START DATA TO PROCESS

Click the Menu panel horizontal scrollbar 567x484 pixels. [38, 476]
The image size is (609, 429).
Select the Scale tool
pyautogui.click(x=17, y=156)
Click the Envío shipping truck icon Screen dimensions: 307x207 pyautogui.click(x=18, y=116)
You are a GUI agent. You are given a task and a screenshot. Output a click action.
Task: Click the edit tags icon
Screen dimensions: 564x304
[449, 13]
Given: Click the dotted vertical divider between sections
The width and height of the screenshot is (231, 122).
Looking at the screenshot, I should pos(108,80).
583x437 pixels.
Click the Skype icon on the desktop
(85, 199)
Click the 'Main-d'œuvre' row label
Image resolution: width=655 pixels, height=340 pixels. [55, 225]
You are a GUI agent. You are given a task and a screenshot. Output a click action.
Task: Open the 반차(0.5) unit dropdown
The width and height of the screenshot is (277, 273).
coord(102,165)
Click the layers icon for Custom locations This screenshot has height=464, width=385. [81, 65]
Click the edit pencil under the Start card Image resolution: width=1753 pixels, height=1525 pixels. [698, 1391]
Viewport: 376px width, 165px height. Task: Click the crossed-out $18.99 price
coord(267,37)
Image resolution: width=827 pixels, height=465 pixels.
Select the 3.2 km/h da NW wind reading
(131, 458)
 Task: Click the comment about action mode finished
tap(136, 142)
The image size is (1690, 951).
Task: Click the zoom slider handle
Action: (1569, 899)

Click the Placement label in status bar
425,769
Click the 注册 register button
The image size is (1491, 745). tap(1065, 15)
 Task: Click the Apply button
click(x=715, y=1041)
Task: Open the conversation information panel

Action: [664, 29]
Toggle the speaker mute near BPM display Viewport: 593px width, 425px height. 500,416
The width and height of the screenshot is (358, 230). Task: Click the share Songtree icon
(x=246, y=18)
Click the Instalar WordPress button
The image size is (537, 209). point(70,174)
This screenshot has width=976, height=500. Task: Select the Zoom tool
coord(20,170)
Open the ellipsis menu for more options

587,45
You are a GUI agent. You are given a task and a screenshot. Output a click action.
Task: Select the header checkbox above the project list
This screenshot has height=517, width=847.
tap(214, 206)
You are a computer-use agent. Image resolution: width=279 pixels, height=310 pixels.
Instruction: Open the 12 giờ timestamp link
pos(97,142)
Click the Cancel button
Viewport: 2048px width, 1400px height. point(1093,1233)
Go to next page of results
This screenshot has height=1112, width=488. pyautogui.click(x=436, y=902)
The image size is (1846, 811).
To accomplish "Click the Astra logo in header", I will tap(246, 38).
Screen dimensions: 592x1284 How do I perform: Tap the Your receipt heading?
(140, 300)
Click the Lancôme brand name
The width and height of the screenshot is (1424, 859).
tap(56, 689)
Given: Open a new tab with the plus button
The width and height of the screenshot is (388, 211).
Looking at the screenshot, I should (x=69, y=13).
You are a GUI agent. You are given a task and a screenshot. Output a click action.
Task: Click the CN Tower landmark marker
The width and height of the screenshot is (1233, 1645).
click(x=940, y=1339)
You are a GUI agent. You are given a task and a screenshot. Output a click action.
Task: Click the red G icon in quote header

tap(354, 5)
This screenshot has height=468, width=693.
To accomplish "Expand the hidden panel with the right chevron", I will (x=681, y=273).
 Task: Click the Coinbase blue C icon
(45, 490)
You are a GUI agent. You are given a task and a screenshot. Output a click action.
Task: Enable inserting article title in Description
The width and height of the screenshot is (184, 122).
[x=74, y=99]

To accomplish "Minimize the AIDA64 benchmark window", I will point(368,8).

END DATA TO PROCESS

(WORK INSTRUCTIONS)
Copy out every line of the data above that contains the word "label".

(TASK OUTPUT)
Click the 'Main-d'œuvre' row label
Click the Placement label in status bar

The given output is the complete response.